[[ Data section, beginning ]]

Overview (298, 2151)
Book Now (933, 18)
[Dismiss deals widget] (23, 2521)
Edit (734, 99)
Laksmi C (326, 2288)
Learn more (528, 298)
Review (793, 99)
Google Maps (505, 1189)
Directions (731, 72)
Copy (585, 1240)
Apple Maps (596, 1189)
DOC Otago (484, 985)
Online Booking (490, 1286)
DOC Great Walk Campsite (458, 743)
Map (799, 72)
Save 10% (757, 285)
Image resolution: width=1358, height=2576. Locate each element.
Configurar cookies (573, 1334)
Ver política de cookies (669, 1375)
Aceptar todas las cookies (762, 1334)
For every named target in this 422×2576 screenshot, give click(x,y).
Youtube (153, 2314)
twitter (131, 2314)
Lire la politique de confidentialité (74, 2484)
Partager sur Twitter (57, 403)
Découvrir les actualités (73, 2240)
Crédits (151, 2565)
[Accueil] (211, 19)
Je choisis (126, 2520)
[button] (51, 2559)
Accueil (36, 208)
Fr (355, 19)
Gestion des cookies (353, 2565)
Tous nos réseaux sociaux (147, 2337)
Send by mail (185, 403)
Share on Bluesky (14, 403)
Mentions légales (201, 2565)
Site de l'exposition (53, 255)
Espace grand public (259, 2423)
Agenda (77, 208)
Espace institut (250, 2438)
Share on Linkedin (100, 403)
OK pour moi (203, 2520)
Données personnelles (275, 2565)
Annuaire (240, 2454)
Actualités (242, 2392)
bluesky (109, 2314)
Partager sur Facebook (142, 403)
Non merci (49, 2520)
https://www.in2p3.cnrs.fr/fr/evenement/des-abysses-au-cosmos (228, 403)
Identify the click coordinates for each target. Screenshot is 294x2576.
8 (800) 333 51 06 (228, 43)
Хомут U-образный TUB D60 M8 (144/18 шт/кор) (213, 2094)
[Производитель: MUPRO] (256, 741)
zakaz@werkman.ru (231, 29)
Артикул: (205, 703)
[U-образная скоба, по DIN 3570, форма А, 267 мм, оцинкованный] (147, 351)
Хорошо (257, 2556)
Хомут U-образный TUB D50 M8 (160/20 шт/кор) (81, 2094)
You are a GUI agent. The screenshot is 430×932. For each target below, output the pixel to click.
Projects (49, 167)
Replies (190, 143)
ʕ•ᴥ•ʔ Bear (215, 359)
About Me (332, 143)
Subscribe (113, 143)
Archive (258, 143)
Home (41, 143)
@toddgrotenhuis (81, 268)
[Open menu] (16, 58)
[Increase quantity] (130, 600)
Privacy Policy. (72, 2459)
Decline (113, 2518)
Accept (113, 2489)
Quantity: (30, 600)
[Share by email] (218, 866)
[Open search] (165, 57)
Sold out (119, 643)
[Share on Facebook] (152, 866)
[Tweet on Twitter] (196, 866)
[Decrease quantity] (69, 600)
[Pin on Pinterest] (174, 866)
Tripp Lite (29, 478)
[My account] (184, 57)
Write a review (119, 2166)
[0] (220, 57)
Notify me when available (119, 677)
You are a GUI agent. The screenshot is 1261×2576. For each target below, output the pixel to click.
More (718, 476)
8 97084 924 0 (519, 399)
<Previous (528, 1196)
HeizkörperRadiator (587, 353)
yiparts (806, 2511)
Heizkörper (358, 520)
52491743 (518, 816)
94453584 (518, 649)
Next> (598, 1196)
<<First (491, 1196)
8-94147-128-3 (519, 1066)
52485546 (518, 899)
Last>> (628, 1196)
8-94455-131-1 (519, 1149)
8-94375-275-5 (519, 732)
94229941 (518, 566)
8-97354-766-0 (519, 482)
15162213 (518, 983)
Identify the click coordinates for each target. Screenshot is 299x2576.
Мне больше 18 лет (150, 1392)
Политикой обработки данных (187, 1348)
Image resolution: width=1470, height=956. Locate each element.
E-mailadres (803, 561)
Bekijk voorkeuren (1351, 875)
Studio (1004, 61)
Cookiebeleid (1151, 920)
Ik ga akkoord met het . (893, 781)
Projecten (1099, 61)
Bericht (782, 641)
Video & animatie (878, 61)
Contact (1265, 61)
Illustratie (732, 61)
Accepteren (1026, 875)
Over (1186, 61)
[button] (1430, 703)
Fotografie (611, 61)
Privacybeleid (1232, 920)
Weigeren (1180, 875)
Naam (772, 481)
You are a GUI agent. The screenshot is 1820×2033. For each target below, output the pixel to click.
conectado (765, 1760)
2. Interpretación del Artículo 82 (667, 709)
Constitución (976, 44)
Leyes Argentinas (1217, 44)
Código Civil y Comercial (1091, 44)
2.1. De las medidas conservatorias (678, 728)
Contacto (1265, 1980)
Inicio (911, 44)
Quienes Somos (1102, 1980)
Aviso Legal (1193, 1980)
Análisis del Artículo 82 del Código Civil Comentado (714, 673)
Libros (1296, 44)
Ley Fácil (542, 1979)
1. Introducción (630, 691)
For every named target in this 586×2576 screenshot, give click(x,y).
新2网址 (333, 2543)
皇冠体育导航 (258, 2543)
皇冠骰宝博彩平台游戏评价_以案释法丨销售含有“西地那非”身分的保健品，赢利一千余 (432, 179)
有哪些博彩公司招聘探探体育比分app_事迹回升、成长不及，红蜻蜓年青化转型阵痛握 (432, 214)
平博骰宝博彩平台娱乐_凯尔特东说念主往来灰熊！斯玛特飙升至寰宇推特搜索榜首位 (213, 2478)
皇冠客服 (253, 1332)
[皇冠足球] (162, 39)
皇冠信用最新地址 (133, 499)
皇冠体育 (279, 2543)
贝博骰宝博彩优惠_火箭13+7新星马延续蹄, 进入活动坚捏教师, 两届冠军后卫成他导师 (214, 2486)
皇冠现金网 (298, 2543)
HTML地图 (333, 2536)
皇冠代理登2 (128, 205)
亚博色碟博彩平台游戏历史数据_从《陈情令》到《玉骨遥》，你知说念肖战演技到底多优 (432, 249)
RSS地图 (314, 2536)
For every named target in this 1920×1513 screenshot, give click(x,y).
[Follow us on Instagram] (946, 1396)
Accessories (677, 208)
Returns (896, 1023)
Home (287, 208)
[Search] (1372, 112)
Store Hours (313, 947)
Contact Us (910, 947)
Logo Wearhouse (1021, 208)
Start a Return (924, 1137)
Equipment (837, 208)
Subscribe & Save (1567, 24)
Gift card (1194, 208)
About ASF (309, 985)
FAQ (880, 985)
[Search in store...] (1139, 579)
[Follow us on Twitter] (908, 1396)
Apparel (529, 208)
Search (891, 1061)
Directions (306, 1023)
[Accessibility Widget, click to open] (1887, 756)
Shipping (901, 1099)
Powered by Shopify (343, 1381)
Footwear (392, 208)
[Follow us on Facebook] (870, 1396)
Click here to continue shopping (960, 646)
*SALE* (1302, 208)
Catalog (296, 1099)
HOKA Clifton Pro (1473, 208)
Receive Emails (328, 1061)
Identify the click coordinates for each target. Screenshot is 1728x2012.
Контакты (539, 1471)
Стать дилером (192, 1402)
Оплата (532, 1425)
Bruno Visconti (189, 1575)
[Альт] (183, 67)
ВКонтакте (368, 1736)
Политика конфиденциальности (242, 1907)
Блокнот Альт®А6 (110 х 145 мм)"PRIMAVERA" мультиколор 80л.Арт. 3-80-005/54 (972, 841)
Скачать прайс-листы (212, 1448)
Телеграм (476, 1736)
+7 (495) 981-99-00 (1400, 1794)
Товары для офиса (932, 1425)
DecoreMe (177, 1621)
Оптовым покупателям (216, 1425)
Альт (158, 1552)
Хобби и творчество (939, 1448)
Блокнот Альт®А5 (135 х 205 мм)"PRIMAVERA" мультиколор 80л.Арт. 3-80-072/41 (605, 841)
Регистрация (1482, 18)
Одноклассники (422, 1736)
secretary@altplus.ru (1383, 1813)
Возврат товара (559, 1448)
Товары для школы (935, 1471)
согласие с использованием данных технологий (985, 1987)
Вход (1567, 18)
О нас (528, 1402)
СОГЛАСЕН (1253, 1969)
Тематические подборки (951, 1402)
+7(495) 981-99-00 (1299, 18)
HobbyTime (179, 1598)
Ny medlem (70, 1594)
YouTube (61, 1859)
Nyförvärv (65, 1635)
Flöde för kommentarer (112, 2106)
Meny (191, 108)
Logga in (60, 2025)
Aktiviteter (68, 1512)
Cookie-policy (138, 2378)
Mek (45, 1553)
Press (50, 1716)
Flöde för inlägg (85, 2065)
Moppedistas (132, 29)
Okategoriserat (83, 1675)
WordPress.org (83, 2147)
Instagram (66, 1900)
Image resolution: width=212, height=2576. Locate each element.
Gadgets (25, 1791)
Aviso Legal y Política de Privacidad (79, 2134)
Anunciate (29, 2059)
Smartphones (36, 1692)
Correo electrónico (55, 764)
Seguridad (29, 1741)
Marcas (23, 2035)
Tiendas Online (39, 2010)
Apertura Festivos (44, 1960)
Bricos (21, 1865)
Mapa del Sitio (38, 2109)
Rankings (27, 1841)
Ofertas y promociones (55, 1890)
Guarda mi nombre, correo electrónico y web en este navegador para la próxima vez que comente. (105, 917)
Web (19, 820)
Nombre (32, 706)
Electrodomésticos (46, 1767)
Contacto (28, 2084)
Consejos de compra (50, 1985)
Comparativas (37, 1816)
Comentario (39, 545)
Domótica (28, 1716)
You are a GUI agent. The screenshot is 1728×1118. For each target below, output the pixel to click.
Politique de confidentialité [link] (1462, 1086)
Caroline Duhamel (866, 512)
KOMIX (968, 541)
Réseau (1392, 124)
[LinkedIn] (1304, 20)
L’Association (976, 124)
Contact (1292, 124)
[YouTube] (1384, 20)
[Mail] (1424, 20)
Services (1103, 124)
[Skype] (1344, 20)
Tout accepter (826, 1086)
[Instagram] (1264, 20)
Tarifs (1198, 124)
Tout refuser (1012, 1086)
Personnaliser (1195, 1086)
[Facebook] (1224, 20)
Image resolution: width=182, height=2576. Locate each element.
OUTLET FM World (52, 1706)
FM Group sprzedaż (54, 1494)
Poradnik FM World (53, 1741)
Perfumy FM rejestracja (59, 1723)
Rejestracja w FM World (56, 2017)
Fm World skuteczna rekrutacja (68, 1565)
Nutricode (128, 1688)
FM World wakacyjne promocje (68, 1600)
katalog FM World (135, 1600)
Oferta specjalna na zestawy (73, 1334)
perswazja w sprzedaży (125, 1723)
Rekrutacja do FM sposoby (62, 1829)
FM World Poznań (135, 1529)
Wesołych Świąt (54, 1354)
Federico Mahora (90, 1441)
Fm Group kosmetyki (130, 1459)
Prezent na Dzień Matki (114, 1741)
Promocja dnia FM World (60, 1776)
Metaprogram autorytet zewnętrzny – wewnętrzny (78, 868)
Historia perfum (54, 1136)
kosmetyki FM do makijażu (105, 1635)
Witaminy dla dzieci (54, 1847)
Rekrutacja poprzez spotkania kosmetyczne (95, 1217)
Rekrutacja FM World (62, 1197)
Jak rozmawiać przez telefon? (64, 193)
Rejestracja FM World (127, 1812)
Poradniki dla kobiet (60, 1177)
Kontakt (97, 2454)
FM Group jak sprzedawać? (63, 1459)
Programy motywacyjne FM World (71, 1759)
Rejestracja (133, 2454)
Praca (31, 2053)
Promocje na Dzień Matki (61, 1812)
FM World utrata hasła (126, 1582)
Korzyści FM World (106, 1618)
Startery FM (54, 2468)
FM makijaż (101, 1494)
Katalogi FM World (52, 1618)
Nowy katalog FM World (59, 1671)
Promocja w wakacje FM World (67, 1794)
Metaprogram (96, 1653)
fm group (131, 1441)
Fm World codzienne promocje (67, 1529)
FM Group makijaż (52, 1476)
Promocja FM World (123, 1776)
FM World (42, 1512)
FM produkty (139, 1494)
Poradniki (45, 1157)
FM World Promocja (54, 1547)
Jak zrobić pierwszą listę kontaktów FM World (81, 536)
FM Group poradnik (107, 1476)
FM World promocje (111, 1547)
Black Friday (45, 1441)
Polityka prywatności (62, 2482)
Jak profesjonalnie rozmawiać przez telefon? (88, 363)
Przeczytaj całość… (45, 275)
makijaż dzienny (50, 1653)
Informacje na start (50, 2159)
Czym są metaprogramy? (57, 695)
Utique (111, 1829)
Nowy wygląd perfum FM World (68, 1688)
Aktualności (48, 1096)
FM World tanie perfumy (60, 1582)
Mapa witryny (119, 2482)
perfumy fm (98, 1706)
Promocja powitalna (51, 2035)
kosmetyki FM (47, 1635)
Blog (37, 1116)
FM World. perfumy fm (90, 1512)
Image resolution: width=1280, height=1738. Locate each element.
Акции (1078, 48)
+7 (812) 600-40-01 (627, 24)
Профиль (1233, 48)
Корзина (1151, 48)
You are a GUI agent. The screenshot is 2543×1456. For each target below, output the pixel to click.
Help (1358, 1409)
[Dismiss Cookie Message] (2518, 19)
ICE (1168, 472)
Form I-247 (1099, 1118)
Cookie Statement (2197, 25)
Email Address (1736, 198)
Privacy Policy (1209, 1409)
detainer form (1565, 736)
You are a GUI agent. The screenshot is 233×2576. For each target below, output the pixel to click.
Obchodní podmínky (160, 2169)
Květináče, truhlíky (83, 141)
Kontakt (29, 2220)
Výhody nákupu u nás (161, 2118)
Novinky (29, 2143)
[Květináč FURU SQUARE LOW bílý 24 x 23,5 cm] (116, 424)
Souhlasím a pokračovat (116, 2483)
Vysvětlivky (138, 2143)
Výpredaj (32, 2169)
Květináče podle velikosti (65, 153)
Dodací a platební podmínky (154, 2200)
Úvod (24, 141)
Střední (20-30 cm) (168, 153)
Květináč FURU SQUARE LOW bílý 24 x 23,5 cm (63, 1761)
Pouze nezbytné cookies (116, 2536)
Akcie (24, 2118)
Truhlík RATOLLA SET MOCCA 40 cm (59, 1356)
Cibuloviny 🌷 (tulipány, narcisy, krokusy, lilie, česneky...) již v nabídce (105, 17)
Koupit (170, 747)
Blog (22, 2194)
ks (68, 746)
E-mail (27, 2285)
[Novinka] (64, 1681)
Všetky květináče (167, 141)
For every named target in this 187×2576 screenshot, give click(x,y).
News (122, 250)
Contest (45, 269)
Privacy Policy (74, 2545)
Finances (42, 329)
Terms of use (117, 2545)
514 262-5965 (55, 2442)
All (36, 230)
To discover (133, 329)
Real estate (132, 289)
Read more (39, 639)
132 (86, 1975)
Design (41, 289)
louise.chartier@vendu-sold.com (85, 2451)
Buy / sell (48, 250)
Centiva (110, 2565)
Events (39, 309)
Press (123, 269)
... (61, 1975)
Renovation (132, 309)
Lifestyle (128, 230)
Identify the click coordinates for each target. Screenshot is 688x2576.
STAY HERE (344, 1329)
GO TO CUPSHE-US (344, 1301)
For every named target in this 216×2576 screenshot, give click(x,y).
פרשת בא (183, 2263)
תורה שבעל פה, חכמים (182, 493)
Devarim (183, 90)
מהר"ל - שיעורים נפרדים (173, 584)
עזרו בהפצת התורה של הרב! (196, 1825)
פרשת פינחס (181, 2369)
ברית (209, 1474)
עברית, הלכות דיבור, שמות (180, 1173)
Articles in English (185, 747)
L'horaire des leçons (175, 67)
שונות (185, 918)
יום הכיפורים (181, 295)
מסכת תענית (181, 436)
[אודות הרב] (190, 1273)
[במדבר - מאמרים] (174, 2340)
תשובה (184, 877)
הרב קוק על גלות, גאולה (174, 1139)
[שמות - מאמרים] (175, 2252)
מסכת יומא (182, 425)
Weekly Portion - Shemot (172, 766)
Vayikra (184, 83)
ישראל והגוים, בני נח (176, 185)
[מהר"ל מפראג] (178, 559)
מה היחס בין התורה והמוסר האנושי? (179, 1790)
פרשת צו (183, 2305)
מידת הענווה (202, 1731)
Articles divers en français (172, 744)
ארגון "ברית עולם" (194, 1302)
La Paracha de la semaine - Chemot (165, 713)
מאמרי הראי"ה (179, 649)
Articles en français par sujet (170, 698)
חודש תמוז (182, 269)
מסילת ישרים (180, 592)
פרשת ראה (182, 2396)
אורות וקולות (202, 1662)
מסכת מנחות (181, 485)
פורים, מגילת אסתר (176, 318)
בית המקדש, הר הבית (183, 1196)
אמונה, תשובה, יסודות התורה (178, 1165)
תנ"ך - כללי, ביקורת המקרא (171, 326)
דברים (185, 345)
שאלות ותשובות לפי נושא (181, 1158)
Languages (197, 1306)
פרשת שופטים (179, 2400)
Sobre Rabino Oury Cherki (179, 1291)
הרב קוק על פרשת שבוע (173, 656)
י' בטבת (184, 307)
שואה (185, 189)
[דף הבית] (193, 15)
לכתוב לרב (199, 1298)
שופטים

[[ Data section, end ]]

Work to be completed ->
After locating the line holding "Возврат товара (559, 1448)" above, output exactly that line and every line after it through the line holding "HobbyTime (179, 1598)". Include nothing else.

Solved problem ->
Возврат товара (559, 1448)
Товары для школы (935, 1471)
согласие с использованием данных технологий (985, 1987)
Вход (1567, 18)
О нас (528, 1402)
СОГЛАСЕН (1253, 1969)
Тематические подборки (951, 1402)
+7(495) 981-99-00 (1299, 18)
HobbyTime (179, 1598)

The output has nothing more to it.